* **Available data**

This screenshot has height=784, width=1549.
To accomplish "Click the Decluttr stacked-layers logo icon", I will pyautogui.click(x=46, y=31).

---

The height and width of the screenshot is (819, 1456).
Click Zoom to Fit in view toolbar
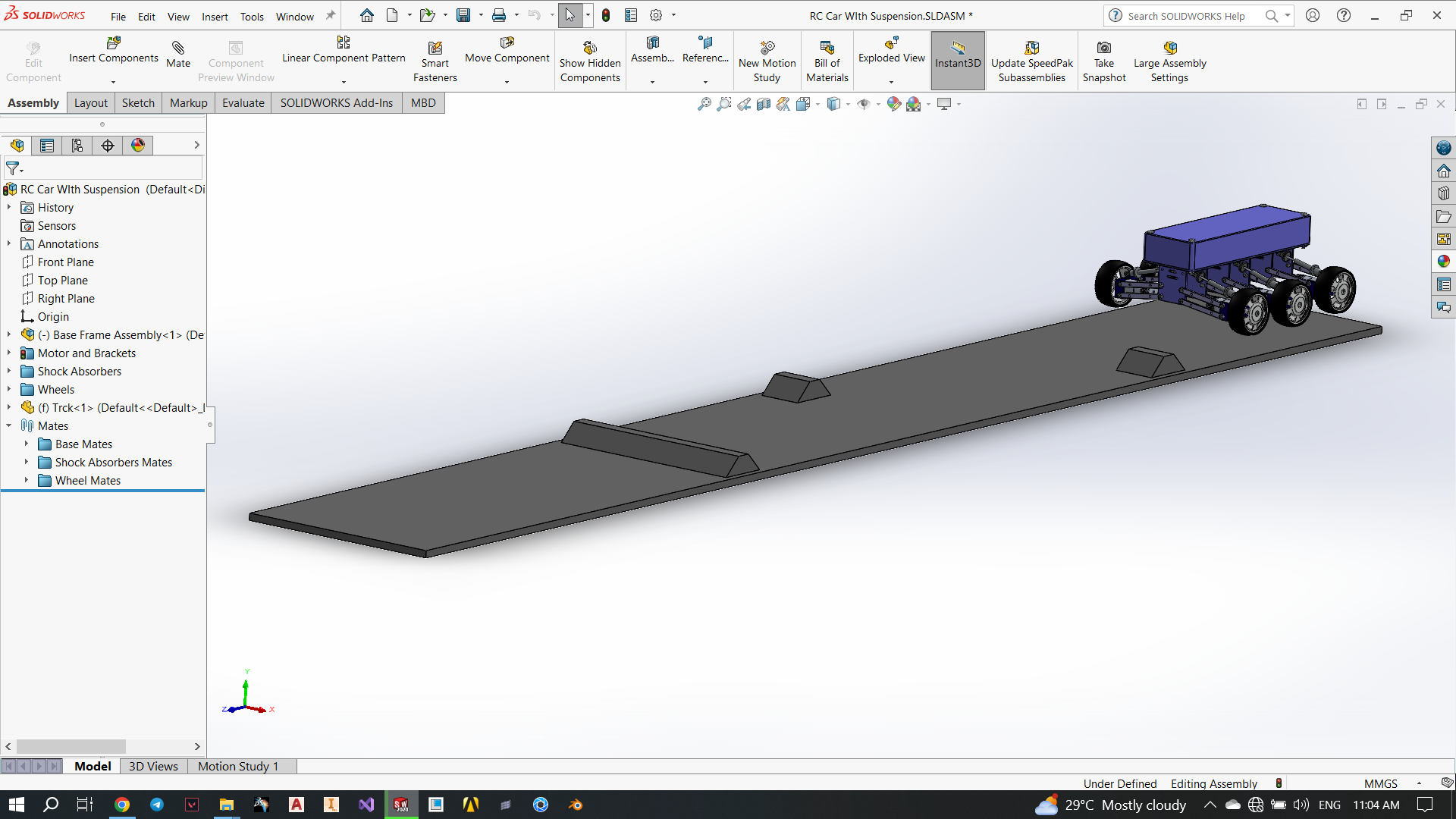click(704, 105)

...

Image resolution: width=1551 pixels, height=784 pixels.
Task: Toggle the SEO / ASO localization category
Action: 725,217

* **Requirement**
Scan the entries above and report the number of lines that contain the word "screenshot", with no added text.

* **Solution for this exercise**
2